Foster the People
Parent-Approved Pop
Feb 20, 2011 Issue #35 - Winter 2011 - Death Cab for Cutie Photography by Wendy Lynch Redfern
“I wasn’t your typical artist-broody, hood over my face, like the star of a Simple Plan music video,” Mark Foster says, laughing. Seated in his downtown Los Angeles loft, he describes his teenage years as being filled with energetic alienation. “I was always talking. I was always jumping up on lunch tables. I loved attention.”
Despite his love of the spotlight, Foster didn’t see a future in performance.

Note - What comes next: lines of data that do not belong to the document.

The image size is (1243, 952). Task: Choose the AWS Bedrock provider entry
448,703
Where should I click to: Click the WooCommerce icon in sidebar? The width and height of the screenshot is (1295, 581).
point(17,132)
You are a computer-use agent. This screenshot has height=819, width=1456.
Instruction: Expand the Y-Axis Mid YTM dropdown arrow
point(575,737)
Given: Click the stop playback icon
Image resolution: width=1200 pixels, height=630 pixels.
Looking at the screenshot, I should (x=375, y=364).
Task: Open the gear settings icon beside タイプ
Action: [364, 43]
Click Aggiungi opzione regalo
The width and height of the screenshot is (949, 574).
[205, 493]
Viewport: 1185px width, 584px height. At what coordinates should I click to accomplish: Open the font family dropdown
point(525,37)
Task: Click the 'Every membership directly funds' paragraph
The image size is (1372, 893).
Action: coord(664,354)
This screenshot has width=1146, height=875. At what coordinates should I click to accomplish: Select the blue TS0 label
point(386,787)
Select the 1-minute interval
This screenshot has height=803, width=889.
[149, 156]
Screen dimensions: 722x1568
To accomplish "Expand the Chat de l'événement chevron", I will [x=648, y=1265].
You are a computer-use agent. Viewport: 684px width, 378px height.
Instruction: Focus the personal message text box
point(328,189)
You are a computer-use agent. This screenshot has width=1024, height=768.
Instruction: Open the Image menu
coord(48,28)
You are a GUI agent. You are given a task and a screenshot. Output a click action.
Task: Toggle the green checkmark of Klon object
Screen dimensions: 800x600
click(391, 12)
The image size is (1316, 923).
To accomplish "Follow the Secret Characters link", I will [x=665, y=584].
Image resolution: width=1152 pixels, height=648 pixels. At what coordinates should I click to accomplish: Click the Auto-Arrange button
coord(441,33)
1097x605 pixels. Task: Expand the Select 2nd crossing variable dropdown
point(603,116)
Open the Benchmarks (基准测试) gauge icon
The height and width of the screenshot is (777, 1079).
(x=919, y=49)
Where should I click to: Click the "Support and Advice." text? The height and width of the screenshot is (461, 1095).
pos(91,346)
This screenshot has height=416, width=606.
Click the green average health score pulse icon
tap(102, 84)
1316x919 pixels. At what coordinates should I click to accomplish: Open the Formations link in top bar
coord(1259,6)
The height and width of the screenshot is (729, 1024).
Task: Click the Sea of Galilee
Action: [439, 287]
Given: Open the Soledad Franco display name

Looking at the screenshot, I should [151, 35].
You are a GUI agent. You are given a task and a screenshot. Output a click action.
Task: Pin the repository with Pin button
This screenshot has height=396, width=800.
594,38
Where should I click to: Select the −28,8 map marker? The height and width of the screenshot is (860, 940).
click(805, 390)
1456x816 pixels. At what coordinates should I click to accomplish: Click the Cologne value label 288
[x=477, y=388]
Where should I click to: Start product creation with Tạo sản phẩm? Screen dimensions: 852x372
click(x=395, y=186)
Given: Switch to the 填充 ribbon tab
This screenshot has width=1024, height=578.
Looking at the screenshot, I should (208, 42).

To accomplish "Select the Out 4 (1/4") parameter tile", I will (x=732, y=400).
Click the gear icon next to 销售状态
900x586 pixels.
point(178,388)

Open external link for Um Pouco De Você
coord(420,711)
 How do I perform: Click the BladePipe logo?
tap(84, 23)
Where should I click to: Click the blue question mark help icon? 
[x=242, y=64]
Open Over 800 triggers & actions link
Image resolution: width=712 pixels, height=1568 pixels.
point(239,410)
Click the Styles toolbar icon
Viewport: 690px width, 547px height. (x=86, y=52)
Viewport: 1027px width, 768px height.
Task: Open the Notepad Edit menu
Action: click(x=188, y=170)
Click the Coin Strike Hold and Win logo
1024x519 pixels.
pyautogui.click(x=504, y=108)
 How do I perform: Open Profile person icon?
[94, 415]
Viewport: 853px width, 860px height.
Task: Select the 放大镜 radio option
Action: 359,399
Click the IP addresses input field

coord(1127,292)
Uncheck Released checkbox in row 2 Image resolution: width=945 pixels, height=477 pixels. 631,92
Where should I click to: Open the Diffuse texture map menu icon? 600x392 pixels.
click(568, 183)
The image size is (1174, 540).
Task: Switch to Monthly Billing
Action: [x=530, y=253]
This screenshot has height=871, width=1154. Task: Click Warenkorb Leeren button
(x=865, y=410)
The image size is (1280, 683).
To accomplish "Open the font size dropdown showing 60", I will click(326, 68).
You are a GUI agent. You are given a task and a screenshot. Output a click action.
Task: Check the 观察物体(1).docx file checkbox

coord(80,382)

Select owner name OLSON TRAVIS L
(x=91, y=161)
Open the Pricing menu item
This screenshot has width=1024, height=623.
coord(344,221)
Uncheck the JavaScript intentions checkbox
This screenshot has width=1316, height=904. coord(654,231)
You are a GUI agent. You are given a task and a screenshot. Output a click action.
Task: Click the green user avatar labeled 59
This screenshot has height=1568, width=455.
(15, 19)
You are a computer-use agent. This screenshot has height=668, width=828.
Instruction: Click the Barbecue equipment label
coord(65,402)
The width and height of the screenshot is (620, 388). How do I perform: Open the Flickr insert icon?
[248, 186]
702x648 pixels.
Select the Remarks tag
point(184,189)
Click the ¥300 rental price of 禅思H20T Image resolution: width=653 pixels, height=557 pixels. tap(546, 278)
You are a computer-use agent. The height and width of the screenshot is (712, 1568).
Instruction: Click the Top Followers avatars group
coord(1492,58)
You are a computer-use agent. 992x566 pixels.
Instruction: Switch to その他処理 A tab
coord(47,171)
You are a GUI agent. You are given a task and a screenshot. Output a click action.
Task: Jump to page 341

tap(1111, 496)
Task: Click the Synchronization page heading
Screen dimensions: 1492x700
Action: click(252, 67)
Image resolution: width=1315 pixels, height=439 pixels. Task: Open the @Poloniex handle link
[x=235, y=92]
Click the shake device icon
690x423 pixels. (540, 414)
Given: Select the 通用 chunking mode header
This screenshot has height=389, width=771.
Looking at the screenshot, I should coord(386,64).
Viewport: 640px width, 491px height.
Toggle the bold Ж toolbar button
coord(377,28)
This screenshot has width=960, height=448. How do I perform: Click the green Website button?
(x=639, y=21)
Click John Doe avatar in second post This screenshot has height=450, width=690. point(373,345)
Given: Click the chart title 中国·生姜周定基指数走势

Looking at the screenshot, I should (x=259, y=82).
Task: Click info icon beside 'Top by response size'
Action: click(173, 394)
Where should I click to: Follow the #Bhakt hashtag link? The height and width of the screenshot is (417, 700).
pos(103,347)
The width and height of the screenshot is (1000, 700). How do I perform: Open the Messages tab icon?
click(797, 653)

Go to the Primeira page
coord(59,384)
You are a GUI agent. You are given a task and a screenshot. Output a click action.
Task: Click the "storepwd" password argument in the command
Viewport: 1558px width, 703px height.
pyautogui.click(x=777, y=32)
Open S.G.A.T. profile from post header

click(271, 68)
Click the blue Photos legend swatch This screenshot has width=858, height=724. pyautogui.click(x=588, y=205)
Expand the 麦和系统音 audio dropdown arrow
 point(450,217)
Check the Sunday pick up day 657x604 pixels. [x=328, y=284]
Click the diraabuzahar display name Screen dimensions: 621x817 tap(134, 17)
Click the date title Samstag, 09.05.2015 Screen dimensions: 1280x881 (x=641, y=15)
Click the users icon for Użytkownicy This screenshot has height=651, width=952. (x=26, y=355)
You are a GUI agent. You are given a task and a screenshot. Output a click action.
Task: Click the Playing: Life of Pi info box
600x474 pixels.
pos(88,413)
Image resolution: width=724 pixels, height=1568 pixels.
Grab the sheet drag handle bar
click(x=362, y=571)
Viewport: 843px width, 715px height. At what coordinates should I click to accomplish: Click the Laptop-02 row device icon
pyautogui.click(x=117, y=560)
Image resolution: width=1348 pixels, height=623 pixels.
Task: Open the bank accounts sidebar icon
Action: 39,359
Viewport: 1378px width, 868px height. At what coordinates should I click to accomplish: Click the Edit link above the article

Now 26, the Foster the People frontman credits his father for seeing the career potential in his high school antics. “I was in turmoil,” says Foster, reflecting on his decision to forgo college. “I had this conversation one morning with my dad in the kitchen where I’m like ‘What am I going to do?’”
Music had always been a part of Foster’s life, so when his father encouraged him to move from Cleveland to a larger city to pursue it, this sparked an epiphany. “When he said that to me, a light bulb went off in my head,” Foster recalls. “I was so shocked, it hit me, ‘Whoa, you can do that!’ It all made sense. It was an adventure.”
The adventure took him to Los Angeles, where amidst a series of uninspiring day jobs, Foster was invited through mutual friends to collaborate with Dr. Dre, who was interested in having the fledgling musician write for his album Detox. After hearing Foster play his own compositions, Dre began perusing Foster as a recording artist instead. “They saw me as their next Eminem,” says Foster. “Like a white crossover artist. But they wanted to make a soul record.” Foster balked over the lack of creative control and ultimately was dropped from the project. “It didn’t work out, which is heartbreaking,” he says.
Things turned around, with Foster finding work as a commercial composer, and last year he began actively pursuing band life again with friends Mark Pontius (drums) and Cubby Fink (guitar, bass, keys). Disenchanted after his brush with the big leagues, Foster made their mission statement clear. He recounts: “I told the band, ‘Look guys, I don’t care about the industry or trying to get a record deal, or trying to get any of that stuff. I want to focus on the basics. Let’s make music. Because if we just do what we’re supposed to do, then everything that’s supposed to come to us will come to us.’”
On the strength of Foster the People’s first single, the earworm-riddled pop track “Pumped Up Kicks,” that’s what is beginning to happen. The band signed to StarTime International and recorded their debut full-length, due out this year, with producer Paul Epworth (Bloc Party, Friendly Fires).
Despite the irresistibly perky, Peter Bjorn and John-meets-MGMT chorus of “Pumped Up Kicks,” Foster sees its sinister theme-a bullied youth’s gun-wielding revenge-as a product of his years as an exuberant outcast. “There’s a humanity there that’s really sad to me, not only on the side of the victims,” Foster says thoughtfully of the song’s antagonist. “It will drive a person crazy if everyone around you is constantly telling you that you suck.”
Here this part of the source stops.